Conventions have a fascinating role in visualizations. For example in a map we all are used to seeing North as up. As such, we should generally show North as up. That said, inherently there isn’t a good reason for this given we are on a ball floating in space. There isn’t really an ‘up’ while staying on the ground.
Time On The X-Axis
Generally speaking when doing visualizations as Berinato (2016) says you should follow any conventions: “We rely on conventions and metaphors”. People often expect time to go on the X axis, so you should put it there if you model time. People often expect numbers to count up on the Y axis, so why not do that? Using these conventions means people will have a much easier task in working out what you are trying to communicate with your visualization.

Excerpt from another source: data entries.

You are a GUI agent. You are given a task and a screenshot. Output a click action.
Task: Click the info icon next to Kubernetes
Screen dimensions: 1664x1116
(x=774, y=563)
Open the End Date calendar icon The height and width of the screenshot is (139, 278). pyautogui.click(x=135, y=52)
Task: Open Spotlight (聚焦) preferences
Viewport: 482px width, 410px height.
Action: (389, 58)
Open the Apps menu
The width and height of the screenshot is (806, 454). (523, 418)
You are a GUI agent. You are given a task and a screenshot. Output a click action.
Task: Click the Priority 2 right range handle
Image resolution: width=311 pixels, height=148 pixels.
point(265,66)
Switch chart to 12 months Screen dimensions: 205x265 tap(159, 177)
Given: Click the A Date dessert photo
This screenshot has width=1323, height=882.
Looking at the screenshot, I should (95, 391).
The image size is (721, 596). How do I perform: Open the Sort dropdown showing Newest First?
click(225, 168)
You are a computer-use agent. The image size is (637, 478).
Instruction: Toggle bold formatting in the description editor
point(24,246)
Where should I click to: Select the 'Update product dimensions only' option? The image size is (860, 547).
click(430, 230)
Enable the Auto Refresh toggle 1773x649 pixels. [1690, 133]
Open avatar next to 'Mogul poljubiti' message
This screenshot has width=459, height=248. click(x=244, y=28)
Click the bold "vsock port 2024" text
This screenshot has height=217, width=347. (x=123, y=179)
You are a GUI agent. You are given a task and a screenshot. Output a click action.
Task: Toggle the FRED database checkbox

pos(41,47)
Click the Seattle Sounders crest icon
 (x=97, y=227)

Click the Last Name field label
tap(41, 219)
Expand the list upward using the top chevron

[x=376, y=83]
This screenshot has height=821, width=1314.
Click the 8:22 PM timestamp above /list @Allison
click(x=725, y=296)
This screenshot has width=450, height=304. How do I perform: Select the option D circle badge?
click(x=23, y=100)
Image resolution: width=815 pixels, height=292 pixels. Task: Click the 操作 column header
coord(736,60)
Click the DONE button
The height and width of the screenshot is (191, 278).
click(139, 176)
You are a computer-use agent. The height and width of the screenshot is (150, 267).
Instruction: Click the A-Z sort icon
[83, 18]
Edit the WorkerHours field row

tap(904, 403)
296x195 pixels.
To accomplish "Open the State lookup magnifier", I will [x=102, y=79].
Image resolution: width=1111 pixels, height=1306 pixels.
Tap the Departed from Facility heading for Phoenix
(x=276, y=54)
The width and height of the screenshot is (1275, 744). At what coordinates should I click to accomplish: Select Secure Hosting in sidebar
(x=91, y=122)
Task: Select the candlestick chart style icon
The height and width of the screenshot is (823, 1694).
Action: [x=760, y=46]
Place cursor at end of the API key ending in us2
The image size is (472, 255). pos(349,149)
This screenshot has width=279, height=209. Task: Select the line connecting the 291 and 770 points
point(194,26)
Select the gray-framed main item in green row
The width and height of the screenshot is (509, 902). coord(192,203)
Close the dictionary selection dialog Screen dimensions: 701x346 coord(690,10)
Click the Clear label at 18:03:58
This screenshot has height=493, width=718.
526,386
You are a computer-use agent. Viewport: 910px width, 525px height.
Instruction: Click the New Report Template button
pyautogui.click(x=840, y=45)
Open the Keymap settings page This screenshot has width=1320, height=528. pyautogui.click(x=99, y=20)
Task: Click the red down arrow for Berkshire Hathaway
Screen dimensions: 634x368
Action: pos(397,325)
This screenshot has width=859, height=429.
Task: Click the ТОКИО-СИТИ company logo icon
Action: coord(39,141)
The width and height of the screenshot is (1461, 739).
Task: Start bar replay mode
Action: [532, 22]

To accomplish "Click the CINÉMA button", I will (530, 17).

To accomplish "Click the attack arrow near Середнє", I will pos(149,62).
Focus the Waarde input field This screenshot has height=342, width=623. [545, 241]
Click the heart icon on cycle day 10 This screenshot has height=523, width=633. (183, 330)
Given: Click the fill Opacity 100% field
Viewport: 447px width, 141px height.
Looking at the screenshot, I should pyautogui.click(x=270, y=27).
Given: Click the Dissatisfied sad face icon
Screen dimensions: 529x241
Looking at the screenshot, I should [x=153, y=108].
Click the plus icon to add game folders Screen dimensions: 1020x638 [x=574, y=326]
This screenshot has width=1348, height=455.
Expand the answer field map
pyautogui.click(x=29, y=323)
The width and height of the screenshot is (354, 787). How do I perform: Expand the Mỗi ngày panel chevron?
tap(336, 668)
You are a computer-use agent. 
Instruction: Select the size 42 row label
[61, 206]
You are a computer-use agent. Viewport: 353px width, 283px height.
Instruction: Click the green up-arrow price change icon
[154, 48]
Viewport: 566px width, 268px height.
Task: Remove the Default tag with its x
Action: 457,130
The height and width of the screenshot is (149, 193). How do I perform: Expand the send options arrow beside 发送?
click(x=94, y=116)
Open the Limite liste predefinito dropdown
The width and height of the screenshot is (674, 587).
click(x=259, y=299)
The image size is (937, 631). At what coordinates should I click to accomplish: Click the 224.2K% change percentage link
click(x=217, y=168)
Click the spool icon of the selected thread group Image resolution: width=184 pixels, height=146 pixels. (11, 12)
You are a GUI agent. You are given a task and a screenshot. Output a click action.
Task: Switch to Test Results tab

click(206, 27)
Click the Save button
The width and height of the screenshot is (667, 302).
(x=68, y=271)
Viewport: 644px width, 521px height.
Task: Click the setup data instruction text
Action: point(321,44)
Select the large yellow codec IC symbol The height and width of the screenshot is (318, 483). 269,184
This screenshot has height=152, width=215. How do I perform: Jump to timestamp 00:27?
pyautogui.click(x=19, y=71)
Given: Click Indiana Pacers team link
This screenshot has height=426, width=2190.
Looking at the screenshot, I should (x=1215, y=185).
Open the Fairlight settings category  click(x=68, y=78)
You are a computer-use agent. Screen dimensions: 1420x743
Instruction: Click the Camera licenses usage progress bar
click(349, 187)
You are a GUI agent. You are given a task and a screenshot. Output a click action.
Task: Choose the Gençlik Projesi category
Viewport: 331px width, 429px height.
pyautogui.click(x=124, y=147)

“Conventions are a form of expectation, and our brains use experience and expectation as cognitive shortcuts so that we don’t have to process everything anew every time we see it.”
Berinato, 2016
Flouting Conventions
That said no advice works for every situation. There are probably two good reasons to flout conventions.
When you want to make people look harder at a visualization then doing something odd can encourage people to think. It is a risky strategy. If they don’t care to think they might just misunderstand the visualization. Or they may assume you didn’t know what you were doing. At its best flouting conventions can be useful at slowing the reader down. This encourages them to spend a bit more time with the visualization.
At other times you might want to flout them if you think the conventions inappropriately favor some people over others etc… If you believe that putting some countries on top of the map favors those countries. You may deliberately reject ‘North = Up’ if you feel this comes at the expense of poorer, southern hemisphere countries. Maybe north shouldn’t be represented by up.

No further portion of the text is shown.